_MATERIAL PROVIDED_
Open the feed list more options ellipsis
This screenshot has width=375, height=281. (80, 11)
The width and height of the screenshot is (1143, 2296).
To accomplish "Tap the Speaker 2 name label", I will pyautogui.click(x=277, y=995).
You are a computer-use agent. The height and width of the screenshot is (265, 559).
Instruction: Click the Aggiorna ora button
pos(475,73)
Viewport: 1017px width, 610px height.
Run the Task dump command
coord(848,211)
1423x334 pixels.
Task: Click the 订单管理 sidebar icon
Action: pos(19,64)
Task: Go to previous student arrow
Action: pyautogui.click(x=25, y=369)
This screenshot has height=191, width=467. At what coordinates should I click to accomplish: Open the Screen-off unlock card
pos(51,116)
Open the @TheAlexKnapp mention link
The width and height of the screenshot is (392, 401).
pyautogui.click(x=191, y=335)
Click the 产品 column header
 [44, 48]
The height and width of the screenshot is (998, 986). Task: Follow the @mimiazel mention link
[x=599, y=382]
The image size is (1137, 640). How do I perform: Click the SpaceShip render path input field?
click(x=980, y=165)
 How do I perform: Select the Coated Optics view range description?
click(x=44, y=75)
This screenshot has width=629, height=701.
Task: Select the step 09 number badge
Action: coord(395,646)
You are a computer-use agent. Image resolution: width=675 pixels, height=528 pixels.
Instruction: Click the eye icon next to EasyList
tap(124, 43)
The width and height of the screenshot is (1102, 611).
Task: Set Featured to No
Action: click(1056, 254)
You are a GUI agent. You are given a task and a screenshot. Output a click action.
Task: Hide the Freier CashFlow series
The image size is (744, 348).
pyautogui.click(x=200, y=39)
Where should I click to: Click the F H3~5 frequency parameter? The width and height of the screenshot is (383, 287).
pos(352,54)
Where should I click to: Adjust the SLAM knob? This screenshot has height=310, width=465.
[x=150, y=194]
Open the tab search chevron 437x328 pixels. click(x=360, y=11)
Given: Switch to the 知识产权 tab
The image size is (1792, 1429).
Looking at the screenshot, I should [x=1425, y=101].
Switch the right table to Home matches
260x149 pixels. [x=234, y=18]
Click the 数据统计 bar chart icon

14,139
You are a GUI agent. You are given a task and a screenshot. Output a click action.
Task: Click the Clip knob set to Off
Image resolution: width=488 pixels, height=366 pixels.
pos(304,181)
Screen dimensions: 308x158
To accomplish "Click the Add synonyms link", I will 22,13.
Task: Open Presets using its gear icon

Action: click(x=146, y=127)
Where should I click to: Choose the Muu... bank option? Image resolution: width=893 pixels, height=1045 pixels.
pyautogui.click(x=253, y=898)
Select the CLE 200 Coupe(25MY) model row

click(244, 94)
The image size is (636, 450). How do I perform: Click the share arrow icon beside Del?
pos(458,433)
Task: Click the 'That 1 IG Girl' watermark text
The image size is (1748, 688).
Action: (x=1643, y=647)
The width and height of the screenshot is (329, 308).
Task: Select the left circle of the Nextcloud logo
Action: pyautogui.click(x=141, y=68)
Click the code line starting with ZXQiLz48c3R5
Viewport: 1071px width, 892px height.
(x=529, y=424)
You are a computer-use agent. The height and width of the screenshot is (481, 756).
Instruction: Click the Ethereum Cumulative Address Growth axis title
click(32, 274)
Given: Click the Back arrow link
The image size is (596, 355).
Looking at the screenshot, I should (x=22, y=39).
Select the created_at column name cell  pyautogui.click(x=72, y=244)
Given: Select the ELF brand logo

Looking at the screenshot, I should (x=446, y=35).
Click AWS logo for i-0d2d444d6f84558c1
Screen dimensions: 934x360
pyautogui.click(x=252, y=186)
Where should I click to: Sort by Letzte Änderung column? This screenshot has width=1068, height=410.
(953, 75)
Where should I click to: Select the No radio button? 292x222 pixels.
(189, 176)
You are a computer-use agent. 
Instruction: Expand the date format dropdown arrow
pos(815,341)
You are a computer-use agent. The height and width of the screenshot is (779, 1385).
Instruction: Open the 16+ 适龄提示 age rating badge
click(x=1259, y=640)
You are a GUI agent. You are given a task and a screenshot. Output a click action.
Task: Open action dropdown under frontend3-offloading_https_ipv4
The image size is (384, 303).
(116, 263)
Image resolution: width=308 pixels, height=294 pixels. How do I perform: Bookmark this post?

_EXERCISE INSTRUCTIONS_
Find where the line with "Click the 产品 column header" sits in the material above, then copy exactly from it through the line with "Task: Hide the Freier CashFlow series". Add no other line.

_TASK ANSWER_
Click the 产品 column header
 [44, 48]
The height and width of the screenshot is (998, 986). Task: Follow the @mimiazel mention link
[x=599, y=382]
The image size is (1137, 640). How do I perform: Click the SpaceShip render path input field?
click(x=980, y=165)
 How do I perform: Select the Coated Optics view range description?
click(x=44, y=75)
This screenshot has width=629, height=701.
Task: Select the step 09 number badge
Action: coord(395,646)
You are a computer-use agent. Image resolution: width=675 pixels, height=528 pixels.
Instruction: Click the eye icon next to EasyList
tap(124, 43)
The width and height of the screenshot is (1102, 611).
Task: Set Featured to No
Action: click(1056, 254)
You are a GUI agent. You are given a task and a screenshot. Output a click action.
Task: Hide the Freier CashFlow series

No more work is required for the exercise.